The First Wave
For me, I was always a football fan. Played football when I was younger and being that this was my local team, I started following it. Me and my buddy, before we could afford season tickets, used to always go to the games, just he and I. We'd roll up to the stadium, pay our $20 and get in and go watch the game. The combination of being a football fan and it being my local team, it's what I grew up on.

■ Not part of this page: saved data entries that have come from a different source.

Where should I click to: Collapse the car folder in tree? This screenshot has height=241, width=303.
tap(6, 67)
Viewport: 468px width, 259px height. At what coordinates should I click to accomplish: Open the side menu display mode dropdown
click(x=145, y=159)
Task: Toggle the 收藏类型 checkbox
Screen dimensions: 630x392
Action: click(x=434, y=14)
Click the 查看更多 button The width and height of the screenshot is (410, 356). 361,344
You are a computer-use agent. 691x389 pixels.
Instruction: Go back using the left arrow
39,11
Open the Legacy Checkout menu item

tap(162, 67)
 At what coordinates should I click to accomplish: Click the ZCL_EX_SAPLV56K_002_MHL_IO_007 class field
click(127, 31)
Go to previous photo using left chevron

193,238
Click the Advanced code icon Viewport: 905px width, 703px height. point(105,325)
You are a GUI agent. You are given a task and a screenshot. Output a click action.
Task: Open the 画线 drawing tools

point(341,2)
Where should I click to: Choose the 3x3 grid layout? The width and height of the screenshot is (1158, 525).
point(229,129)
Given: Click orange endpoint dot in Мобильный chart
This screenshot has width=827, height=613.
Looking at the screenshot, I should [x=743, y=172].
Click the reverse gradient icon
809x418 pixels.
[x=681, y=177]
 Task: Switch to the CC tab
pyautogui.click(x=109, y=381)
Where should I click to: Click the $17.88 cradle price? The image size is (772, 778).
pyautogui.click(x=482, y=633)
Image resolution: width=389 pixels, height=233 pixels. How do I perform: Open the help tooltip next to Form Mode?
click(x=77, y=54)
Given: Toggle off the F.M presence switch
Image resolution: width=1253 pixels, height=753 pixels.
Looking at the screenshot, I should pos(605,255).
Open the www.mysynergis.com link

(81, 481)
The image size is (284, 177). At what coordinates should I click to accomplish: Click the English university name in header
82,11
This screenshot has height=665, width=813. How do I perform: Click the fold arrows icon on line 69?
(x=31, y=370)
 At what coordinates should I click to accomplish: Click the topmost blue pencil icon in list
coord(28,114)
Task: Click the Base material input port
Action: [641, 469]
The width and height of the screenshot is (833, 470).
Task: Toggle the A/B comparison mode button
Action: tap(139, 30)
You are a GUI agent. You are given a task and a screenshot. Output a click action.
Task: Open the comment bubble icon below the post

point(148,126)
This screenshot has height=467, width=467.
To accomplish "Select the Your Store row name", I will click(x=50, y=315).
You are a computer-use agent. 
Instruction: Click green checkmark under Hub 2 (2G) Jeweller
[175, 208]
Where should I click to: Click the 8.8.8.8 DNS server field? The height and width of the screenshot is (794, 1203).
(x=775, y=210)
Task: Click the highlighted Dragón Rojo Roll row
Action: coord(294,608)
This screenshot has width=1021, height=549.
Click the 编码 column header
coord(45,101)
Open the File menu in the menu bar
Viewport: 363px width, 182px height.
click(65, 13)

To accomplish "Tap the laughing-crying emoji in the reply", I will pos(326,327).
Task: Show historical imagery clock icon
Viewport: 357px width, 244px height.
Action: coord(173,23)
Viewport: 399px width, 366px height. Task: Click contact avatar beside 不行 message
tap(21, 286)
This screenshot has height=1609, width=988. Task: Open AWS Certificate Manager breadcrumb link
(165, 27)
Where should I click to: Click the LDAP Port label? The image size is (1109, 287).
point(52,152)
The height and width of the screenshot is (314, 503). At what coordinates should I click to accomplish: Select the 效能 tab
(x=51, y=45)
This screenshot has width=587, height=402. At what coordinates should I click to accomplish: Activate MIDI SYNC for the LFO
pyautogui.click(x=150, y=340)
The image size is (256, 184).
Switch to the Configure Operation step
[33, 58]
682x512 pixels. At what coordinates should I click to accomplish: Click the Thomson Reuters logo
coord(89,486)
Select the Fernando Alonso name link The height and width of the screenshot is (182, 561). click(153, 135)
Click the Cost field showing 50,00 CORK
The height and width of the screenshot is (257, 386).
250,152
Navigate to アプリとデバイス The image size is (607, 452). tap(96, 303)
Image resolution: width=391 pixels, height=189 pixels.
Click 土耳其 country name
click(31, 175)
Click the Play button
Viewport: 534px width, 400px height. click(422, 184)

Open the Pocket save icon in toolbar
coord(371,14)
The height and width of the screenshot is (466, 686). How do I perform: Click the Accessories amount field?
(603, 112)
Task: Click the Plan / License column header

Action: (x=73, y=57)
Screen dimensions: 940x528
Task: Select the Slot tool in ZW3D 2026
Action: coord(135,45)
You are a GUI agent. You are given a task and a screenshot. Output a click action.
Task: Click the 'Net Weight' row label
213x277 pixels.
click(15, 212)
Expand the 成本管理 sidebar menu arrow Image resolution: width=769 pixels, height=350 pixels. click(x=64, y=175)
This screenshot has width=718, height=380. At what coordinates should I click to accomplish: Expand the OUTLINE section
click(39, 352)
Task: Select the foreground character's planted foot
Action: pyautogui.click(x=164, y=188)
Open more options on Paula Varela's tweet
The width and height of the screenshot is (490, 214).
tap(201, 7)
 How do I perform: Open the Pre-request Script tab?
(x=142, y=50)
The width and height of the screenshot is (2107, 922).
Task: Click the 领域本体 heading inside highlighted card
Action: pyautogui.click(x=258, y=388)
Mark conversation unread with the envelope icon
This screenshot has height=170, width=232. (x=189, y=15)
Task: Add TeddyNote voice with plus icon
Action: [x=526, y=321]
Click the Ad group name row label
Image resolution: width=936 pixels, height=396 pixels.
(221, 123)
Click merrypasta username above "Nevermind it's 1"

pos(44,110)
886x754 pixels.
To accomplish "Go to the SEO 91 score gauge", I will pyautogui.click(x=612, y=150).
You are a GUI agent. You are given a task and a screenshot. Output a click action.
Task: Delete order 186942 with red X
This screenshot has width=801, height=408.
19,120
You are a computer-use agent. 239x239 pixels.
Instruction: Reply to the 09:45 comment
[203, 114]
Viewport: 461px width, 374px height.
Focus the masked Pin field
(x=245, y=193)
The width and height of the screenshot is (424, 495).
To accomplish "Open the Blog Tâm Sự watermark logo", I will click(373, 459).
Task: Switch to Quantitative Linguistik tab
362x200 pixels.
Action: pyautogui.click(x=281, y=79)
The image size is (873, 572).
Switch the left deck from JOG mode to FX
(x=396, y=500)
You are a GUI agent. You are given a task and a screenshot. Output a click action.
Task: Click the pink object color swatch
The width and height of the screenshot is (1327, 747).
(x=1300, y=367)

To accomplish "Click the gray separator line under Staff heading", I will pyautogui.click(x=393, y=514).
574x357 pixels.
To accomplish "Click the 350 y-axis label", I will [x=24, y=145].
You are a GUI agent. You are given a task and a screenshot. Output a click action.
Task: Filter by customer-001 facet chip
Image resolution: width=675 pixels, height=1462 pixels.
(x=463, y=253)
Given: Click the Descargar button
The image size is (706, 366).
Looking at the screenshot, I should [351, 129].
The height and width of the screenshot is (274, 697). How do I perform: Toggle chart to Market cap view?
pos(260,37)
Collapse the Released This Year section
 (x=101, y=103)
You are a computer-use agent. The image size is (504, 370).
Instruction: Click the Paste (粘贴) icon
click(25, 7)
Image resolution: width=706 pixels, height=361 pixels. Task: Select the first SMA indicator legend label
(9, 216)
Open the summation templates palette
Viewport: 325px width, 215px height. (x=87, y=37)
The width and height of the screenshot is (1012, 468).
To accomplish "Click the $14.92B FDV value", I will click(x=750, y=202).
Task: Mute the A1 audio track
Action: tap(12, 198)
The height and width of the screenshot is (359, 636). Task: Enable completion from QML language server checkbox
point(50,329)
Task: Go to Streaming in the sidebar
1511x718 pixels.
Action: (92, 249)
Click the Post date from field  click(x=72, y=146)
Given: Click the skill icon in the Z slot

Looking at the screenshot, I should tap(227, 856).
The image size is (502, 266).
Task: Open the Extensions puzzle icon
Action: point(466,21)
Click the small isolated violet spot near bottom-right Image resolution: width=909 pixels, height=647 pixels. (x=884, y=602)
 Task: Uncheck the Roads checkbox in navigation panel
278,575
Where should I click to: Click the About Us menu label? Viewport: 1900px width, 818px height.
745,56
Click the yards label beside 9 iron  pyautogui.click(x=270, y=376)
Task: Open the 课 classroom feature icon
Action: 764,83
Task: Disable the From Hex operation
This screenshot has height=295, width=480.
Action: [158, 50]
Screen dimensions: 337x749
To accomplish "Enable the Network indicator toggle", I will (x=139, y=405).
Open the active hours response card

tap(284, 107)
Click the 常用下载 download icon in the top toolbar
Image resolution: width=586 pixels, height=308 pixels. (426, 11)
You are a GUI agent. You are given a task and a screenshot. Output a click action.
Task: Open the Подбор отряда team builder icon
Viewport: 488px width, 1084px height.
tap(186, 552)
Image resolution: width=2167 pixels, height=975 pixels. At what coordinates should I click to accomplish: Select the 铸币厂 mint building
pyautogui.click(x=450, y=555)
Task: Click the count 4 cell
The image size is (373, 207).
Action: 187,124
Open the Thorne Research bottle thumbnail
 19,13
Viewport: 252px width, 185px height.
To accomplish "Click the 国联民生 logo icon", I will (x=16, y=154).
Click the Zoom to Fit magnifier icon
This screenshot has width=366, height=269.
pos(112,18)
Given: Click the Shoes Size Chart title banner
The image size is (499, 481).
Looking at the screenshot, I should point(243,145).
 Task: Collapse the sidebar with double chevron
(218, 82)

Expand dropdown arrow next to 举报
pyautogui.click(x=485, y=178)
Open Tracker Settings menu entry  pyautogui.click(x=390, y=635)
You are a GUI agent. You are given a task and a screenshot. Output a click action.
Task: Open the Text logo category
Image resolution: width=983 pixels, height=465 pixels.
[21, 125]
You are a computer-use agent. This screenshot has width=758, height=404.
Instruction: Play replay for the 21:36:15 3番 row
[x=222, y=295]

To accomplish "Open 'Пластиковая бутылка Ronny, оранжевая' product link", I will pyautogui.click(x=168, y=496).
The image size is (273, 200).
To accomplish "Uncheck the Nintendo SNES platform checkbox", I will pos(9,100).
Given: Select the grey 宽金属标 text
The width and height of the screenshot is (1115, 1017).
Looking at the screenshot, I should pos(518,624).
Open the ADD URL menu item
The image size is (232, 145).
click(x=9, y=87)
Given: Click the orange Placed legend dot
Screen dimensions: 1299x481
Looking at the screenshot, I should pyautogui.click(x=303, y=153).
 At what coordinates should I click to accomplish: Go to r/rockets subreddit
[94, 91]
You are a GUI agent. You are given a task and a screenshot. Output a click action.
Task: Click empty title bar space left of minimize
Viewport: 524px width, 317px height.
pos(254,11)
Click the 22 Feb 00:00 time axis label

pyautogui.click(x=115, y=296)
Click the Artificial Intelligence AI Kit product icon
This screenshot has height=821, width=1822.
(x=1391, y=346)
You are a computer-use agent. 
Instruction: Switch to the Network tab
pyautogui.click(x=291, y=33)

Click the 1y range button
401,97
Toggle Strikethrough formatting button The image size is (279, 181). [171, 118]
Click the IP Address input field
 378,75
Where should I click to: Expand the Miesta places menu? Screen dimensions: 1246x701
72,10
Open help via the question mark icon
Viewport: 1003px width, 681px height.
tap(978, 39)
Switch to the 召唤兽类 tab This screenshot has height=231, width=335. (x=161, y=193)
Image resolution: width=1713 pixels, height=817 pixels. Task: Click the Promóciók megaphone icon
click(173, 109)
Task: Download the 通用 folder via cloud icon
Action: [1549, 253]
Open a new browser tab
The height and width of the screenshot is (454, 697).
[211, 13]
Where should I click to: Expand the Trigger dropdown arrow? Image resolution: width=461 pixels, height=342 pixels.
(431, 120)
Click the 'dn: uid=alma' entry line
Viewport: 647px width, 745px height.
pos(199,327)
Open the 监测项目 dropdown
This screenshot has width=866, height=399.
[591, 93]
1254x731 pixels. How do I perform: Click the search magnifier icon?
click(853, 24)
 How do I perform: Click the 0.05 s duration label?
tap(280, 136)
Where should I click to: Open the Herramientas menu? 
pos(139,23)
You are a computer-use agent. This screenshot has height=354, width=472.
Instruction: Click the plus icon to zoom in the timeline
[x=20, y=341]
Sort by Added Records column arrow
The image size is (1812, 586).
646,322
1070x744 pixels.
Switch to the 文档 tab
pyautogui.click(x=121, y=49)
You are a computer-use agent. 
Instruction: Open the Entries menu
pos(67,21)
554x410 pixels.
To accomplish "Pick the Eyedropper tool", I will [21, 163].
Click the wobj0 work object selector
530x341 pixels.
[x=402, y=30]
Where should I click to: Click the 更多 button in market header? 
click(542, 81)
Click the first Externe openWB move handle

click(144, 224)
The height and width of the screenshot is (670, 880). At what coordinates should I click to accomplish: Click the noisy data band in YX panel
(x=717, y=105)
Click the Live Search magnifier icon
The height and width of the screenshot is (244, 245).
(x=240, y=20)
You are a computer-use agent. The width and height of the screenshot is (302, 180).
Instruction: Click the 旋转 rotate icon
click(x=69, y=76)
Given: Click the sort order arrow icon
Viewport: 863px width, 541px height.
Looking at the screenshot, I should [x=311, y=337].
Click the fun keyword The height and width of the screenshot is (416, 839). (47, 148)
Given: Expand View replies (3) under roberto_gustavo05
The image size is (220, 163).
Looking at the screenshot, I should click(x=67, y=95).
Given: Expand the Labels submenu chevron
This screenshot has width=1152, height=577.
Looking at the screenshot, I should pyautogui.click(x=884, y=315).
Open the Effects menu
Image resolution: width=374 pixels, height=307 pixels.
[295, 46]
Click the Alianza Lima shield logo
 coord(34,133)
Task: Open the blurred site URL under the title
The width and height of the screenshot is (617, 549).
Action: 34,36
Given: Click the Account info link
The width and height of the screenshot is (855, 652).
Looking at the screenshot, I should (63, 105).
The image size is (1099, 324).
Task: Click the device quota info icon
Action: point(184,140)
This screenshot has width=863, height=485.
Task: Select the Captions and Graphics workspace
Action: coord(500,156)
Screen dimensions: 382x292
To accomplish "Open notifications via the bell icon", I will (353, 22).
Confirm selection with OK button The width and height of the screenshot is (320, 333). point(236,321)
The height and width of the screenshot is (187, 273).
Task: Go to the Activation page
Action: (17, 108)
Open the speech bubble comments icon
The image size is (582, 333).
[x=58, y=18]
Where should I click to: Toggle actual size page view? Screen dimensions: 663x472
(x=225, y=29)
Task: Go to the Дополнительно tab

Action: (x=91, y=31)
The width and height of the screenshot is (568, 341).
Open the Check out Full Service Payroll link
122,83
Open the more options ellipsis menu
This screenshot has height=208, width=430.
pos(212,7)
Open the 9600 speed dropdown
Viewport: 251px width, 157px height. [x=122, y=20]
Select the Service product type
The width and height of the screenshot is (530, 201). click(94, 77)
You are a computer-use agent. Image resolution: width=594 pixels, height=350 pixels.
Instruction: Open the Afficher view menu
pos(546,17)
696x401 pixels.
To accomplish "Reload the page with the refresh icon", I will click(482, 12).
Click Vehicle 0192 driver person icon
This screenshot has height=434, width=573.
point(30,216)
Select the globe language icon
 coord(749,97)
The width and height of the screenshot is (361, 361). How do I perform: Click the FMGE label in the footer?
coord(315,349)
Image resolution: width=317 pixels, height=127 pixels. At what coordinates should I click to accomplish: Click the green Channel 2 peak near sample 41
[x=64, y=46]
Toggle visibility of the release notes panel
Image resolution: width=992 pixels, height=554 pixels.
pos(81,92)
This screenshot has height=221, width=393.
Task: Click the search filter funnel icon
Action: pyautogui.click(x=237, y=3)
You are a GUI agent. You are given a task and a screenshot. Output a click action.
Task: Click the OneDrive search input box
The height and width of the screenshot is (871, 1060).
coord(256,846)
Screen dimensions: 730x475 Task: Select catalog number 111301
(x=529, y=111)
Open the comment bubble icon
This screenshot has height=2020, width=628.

I got my season tickets in 1997 and my buddy and I still sit at the games together. We've been the same since day one – my tickets are right behind his. Now, over the years, it's grown. When I first started going, I didn't have a family. As I've had children and a wife, I've increased my ticket count. Now, I'm up to five tickets. But around my little tickets, there's about 15 or 16 of us that are in the same zone because we've all grown and that's where we hang out.
Planting the Flag
I have a short bus that I've converted for tailgating. We take a short bus and an RV out there and we go to the Al Lopez Park area, we're right on the corner. The tailgating probably evolved maybe 15 years ago. It really started out with me bringing a grill in the back of my truck and with my wife at the time, no kids and just a couple of friends. There'd be like four of us. Now, it's evolved to 30, 40, 50 people. It's just a blast.
I will say, I had a big truck with the truck bed and I'd have to load a grill, some tables, chairs in there and I got tired of unloading my truck after every game. Originally, my ex-wife went online and found this short bus from a daycare. I ripped the back four, five rows of seats out and then everybody could sit up front and I could put everything in the back. I wouldn't have to unload it. It was already painted white so I added stickers and things like that. I used to be a USF season ticket holder, too, so the bus has USF and Bucs stickers all over it and kind of came out of convenience. A couple years later, I had this thing where I wanted to 'limo' it out a little bit and get it with seats and stereo and TV, so after one of the seasons, I ripped all the chairs out except for the driver's seat. I put in bench seats and TV and stereo and did it all myself which makes it even better. I put a back porch on it, so you're not a hillbilly unless you drive a short bus with a back porch on it [laughs]. That's where the grill stays. It was the best $5,000 ever spent.
I would say bringing people together is what Bucs games have evolved to. Half of it for us is the tailgate. We get there at 8:30 in the morning, we tailgate until the game starts and then we hang out for a little while after the game and then head home. It's definitely a means to get people together and just have fun.
Flying High
From my perspective, the team since I've been there, there is not one employee, player, coach owner, nobody from the team has been there as long as I have. The team itself is always transforming, the organization is always transforming, the people that are there all the time are the fans. We never leave. So, for us, it's still our Buccaneers. The Buccaneers may look different, but it's our Buccaneers.
My daughters and I actually got involved in the brand campaign in 2014, too, we were at the commercial shoot for some of the branding done back then. My kids have never known anything besides the Bucs. They've grown up being that face of the Bucs and going to the games. I go back to review videos when my oldest child was there cheering at the games.
My favorite memory has to be the Super Bowl win and going through as a season ticket holder and the feeling that you got. I think it was, 'This is what I've been waiting for.' Like the players and the coaches, it's like we finally made it to the top. There's nobody better than us in the whole world, we did it. You know what I'm saying? That glory of being able to say for 365 days that ain't nobody better than us – 366? That's another story [laughs]. But for 365, there was nobody better than us.
Three-hundred and sixty-five days of glory is probably the sum up of that.